• **Dataset entries**
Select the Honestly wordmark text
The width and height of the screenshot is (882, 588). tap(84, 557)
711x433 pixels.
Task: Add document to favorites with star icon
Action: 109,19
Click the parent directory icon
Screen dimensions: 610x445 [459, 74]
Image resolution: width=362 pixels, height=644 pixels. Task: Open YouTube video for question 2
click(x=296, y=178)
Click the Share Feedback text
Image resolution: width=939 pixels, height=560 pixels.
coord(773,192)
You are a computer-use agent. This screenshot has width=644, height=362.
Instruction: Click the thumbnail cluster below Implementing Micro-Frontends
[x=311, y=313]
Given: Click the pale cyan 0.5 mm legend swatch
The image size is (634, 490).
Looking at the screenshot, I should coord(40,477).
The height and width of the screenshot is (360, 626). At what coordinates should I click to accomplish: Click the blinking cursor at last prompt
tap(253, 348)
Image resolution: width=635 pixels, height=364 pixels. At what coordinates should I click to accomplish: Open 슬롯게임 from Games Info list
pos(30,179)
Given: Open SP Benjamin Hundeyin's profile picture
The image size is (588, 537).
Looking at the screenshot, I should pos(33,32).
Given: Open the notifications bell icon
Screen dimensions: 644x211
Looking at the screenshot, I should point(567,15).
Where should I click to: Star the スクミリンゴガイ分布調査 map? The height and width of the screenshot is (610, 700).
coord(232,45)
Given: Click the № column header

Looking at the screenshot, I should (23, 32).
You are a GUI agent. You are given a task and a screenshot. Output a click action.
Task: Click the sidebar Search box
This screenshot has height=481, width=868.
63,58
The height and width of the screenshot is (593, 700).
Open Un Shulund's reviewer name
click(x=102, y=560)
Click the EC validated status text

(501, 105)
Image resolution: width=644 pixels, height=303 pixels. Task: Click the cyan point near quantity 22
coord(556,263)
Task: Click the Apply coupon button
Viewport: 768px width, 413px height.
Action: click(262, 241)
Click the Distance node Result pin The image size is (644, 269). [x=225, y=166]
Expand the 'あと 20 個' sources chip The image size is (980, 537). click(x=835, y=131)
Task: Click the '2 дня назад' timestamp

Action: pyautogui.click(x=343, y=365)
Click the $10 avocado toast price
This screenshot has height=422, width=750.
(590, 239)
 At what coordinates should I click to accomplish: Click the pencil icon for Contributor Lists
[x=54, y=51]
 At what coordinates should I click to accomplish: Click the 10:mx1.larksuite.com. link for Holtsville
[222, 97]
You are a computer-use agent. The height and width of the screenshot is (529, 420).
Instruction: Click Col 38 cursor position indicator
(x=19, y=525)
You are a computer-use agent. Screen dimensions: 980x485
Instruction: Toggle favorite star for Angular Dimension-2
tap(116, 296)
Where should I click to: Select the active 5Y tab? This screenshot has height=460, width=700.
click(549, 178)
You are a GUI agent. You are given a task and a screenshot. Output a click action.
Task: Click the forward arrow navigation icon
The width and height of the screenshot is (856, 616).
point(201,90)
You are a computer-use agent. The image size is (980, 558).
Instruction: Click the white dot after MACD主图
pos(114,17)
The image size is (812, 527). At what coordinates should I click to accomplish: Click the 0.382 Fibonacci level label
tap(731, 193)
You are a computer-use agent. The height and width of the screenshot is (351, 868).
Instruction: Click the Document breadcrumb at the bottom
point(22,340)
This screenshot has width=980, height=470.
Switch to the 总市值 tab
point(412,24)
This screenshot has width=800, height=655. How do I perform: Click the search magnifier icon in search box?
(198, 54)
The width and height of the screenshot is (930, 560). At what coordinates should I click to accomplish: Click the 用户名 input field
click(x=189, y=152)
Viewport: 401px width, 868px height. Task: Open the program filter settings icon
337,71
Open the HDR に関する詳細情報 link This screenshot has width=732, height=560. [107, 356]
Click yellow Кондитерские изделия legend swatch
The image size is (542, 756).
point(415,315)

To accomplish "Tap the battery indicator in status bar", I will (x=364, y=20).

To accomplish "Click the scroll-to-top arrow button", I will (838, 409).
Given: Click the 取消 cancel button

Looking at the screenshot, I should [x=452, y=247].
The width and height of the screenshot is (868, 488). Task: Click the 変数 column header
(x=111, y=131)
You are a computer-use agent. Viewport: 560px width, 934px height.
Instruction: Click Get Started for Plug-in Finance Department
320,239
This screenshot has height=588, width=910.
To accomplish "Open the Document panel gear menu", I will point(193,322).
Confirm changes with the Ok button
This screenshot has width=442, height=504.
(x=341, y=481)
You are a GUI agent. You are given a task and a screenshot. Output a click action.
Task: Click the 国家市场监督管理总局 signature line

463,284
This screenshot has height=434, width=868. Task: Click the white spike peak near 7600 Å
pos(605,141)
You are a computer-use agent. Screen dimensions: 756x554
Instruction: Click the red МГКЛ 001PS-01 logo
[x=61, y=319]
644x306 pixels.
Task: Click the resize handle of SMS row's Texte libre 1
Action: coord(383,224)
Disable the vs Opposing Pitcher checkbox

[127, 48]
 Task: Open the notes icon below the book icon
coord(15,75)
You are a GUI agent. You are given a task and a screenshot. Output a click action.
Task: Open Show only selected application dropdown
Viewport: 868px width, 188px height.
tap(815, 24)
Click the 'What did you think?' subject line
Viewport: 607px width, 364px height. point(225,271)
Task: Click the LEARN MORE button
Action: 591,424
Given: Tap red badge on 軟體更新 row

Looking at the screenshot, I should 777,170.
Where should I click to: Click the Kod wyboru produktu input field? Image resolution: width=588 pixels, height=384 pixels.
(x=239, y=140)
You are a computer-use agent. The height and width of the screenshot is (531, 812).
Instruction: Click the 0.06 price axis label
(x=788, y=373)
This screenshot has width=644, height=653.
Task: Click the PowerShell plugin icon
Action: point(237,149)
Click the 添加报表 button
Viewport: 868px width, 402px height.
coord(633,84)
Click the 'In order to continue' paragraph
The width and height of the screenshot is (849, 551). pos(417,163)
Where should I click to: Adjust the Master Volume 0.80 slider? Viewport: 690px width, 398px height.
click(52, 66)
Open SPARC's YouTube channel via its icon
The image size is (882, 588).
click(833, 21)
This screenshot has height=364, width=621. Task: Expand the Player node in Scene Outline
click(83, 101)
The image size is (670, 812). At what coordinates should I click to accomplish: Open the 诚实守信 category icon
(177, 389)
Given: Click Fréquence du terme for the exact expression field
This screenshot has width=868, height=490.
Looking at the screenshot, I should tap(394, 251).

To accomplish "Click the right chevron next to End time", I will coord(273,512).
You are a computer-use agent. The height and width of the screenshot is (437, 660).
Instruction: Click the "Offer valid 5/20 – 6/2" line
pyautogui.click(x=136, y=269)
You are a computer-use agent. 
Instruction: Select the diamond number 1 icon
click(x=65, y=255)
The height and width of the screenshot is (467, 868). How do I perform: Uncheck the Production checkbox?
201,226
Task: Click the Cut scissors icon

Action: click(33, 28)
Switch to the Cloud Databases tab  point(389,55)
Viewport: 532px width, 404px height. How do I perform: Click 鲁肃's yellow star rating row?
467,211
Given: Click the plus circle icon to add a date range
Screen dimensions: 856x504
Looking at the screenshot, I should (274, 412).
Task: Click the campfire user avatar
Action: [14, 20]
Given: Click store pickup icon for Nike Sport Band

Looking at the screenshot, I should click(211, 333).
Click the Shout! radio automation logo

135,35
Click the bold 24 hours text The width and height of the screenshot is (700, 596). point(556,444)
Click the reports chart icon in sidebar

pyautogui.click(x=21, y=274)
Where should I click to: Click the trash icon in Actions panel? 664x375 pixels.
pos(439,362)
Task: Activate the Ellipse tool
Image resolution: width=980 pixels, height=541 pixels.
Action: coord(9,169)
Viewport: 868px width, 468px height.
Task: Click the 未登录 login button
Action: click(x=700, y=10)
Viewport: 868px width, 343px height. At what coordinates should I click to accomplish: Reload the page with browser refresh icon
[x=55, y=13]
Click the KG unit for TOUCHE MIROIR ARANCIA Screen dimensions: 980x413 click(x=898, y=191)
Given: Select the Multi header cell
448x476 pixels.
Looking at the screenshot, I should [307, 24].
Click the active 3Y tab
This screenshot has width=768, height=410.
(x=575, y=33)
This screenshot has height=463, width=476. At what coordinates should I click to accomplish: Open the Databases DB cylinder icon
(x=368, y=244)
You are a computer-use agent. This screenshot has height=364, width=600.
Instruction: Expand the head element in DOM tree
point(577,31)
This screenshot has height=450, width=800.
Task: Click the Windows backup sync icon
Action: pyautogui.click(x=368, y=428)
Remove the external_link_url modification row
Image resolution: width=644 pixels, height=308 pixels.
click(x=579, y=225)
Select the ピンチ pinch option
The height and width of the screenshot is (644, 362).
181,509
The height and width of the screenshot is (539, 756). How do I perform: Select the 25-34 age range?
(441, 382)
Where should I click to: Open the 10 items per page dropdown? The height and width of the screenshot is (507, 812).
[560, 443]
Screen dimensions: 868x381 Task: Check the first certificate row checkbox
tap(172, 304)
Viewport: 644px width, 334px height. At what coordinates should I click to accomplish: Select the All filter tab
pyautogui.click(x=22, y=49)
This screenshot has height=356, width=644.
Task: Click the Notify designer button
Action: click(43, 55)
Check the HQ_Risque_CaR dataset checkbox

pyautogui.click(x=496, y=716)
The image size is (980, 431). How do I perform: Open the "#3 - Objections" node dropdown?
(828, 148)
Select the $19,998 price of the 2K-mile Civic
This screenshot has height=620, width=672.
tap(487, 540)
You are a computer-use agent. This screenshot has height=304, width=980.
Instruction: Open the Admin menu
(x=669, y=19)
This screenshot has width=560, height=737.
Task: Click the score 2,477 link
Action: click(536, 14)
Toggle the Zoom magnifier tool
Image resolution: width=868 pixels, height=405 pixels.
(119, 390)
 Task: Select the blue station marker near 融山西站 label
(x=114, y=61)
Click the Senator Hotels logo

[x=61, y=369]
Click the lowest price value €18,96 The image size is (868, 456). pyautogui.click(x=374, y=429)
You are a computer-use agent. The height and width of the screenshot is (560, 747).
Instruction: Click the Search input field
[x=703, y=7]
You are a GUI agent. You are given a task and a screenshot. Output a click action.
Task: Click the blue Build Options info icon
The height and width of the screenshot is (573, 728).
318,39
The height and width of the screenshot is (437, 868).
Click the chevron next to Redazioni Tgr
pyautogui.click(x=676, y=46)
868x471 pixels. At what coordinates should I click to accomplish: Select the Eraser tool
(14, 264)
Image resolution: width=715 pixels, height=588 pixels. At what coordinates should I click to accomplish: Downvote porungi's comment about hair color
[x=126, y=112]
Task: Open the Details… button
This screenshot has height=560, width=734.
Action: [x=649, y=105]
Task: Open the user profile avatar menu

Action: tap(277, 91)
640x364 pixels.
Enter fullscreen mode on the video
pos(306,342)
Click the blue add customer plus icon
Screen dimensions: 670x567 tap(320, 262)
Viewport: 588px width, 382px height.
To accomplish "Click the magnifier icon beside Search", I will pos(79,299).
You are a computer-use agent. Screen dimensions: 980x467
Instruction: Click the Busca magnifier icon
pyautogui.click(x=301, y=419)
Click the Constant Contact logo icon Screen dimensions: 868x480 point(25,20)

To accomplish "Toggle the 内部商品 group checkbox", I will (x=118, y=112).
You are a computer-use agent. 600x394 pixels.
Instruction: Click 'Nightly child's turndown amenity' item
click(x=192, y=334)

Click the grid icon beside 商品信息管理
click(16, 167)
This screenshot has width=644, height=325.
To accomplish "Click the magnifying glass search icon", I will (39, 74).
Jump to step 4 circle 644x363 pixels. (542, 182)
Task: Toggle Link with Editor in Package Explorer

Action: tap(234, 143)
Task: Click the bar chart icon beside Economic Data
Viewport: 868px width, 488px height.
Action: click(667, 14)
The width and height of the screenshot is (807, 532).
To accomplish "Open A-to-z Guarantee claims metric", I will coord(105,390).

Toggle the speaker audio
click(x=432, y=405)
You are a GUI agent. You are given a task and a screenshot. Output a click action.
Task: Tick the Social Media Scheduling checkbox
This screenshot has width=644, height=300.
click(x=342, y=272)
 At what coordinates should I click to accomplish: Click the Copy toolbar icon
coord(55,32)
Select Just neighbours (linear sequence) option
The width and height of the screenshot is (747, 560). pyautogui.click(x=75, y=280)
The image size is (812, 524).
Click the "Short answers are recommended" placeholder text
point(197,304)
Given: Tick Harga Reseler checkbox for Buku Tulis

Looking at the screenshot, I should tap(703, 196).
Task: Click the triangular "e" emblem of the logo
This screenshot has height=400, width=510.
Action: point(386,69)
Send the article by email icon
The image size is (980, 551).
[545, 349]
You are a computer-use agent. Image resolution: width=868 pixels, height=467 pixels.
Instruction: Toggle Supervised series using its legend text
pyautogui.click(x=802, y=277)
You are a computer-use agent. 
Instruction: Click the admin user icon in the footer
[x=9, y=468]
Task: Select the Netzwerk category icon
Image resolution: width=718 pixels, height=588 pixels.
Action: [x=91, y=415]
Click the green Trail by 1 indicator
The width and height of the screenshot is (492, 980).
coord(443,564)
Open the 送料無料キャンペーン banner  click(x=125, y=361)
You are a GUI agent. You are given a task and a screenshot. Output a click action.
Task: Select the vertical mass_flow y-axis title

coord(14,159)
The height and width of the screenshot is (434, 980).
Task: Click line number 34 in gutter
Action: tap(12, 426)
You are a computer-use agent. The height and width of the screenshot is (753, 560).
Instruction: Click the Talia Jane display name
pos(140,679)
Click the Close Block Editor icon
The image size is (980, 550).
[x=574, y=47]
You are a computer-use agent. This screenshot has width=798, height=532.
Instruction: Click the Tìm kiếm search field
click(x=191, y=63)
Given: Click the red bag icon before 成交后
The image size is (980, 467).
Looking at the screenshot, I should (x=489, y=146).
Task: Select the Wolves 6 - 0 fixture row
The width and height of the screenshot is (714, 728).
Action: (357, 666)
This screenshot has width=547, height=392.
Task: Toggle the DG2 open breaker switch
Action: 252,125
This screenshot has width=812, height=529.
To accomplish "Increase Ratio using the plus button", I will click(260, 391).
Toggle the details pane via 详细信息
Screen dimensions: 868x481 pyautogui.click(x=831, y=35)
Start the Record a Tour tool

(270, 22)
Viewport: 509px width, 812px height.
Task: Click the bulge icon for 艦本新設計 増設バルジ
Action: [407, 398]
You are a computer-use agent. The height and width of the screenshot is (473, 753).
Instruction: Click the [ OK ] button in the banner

• **Required work**
Find and show each line of the listing with the word "arrow".

• **Problem solution**
Task: Click the forward arrow navigation icon
To accomplish "Click the scroll-to-top arrow button", I will (838, 409).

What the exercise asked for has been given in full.